Ainsi, nous avons des conférences épiscopales qui se rappellent mutuellement à l’ordre, comme les conférences polonaise et allemande. Nous avons des cardinaux qui considèrent la synodalité comme un « cauchemar toxique » (Pell), qui disent prier chaque jour pour que le synode n’ait pas lieu (Burke) ou que l’Église est au bord du précipice (Müller). D’autres cardinaux, en revanche, annoncent qu’ils béniront déjà les couples de même sexe à l’église (Marx), espérant que le synode prévoira cette possibilité comme stable.
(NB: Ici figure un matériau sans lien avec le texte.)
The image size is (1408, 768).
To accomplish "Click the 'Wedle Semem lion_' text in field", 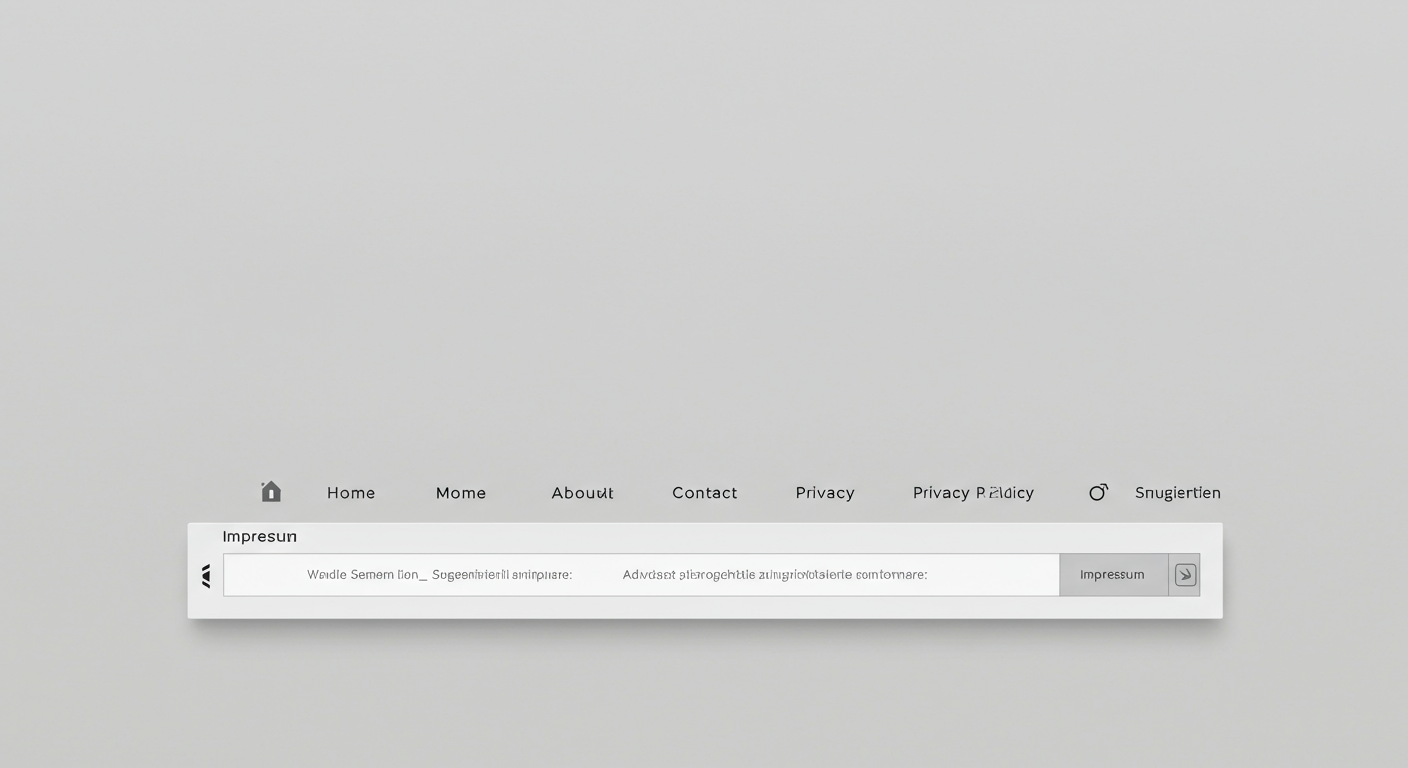I will [367, 575].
Il y a des cardinaux qui se retirent du synode, se désistant de la nomination (Ladaria), et des évêques qui annoncent qu’ils n’appliqueront pas les décisions du synode qui sont contraires à la tradition (Strikland) et, menacés, déclarent qu’ils ne démissionneront pas de leur propre volonté, suscitant l’appréciation de hauts prélats (Müller, Viganò). Il y a aussi des groupes de fidèles qui écrivent au pape pour lui demander d’arrêter.

Pendant ce temps, la guerre fait rage entre les revues théologiques. Celles des Jésuites, pas seulement italiens, poussent à la réforme. Celles du « centre modéré » se consacrent à l’approfondissement du concept de synodalité, estimant qu’il n’a pas été clarifié jusqu’à présent. Ils tentent ainsi de ralentir le processus. Les tenants de la tradition approfondissent de manière critique la relation entre synodalité, collégialité et conciliarité, remontant ainsi jusqu’à Vatican II.

Il faut reconnaître que le prochain synode a déjà produit des effets, avant même d’avoir commencé. Les codes de communication sont devenus plus compliqués, les esprits se sont échauffés et les oppositions se sont accrues. L’Église est plus divisée. Ce n’est pas un bon résultat préventif.